Well hello there old friend…and by old friend I can only assume I’m talking to myself because after over a year of radio silence on the blog it’s possible that I’m the only one still here. Okay, maybe my mom. Hi mom. 🙂
It feels like forever since I’ve written anything or even checked in (nearly 13 months to be exact). A whole lot has happened in our lives since my last post. For starters – after 3 long years on this journey, we finally moved in to our dream house. It was such an easy process and I’m super glad we finally did it. The conveyancing solicitors we used were fantastic and the sale went through really quickly. The whole process was much less stressful than I imagined it to be which was also great!
And I know I you’re probably expecting me to gush about how happy & excited we all are to be enjoying the fruits of our labour, but here’s the thing – real life after a renovation doesn’t always play out the way dreams do.
Don’t get me wrong. We do love our house, and it’s great to finally be moved in. But I must admit that at first, living the reality of our dream felt very bitter sweet.
You see, the move was very tough on Kash. As adults it’s easy to get caught up & swept along in the reno – so much so that you forget to think about what might happen once the initial excitement of the “shiny new house” fades into what that really means for a kid – new school, new routine, having to make new friends, no longer living with or seeing his Nana & Poppa everyday – for us, the reality was very overwhelming. For a 6 year old I can only imagine that must have felt like his whole world was turned upside down virtually overnight.

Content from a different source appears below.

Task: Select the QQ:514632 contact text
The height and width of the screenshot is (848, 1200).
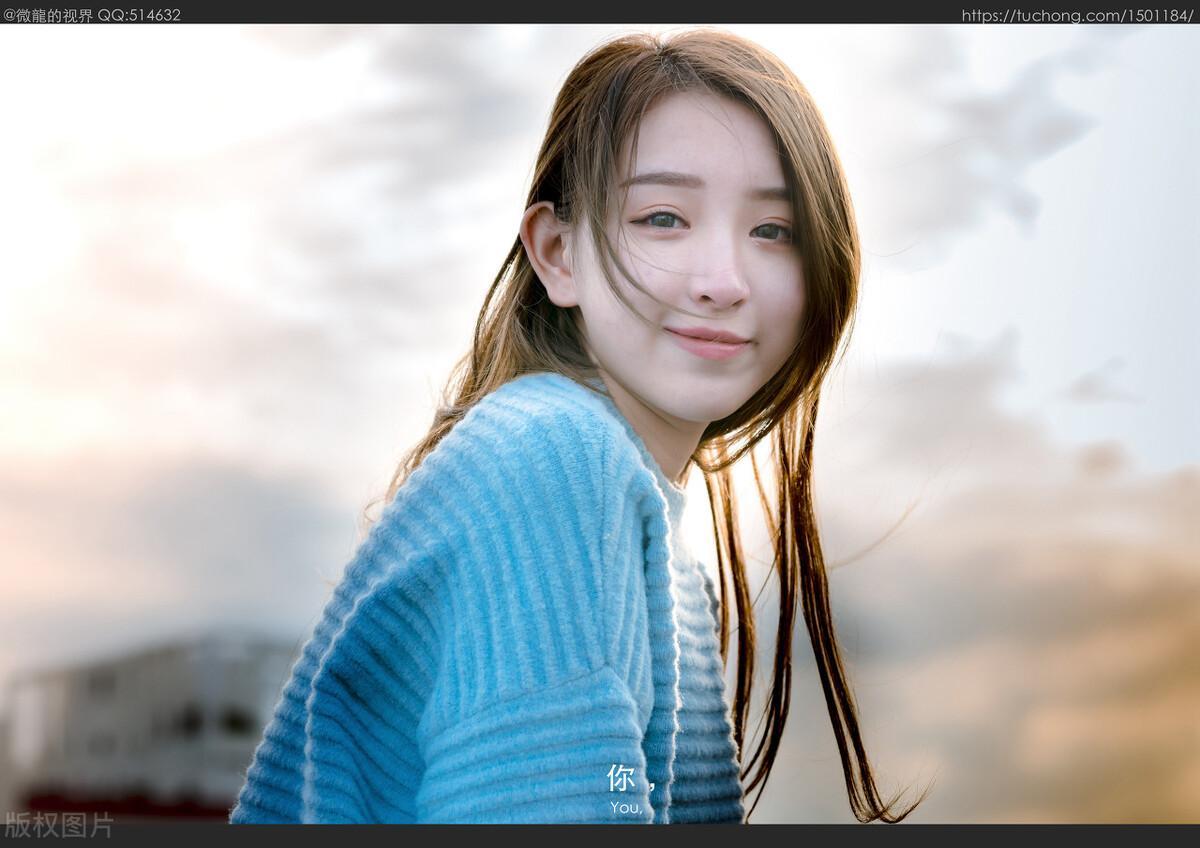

For Kes and I it was tough. Tough to know that he was hurting & stressful dealing with the behavioral outbursts that came along with that. Suddenly our smiling, happy-go-lucky kid had turned into a very angry, frustrated little guy who’s mood swings would make our heads spin. We’d get updates from his teacher & not recognize the child she was describing. I felt like we’d broken him.
And I felt torn.
On the one hand we’ve got this big beautiful house that we worked so hard for, and then on the other hand, you feel like it’s the cause of so much stress and anguish. For me as a mother, it’s been particularly hard to feel fully happy about it & proud of all we’ve accomplished.
As a blogger it made writing about it all feel very empty.
And so Kes & I took some time off.
We took time away from the constant stream of DIY projects & the self imposed pressure to document it all. Time to recover both financially & emotionally. Time to put our son first to help him heal emotionally and deal with the huge transition he’d just gone through; time to get some perspective. Time to just be.
Having come out the other side I can say with confidence that what doesn’t break you, only makes you stronger. And as cliche as that might sound, you only realize once you’ve lived it, just how true that sentiment is.
That said, we’re still working through things as a family – and it’s interesting to see how much we learn about ourselves through our son. But I felt like it was time I shared a bit of insight into what our lives have been like “inside the dream”.
In a world where we so often get consumed with the the cosmetic lives of others, as seen through perfectly styled homes & captured one moment at a time on social media, I wanted be a reminder, however small, that real life isn’t always what it seems in photos. At times it’s more beautiful, but it’s also messy, it’s hard, it’s ever-changing, it’s real, and mostly perfectly imperfect.
I know this sounds like things are coming to an end, and in some ways they are. (Not to worry, we’re not going anywhere…) For us, this just feels like the closing of the first chapter of our story. And it’s fitting because we’ve essentially come to the end of our journey to build a Dreamhouse.
And now we get to turn it into our Dream HOME.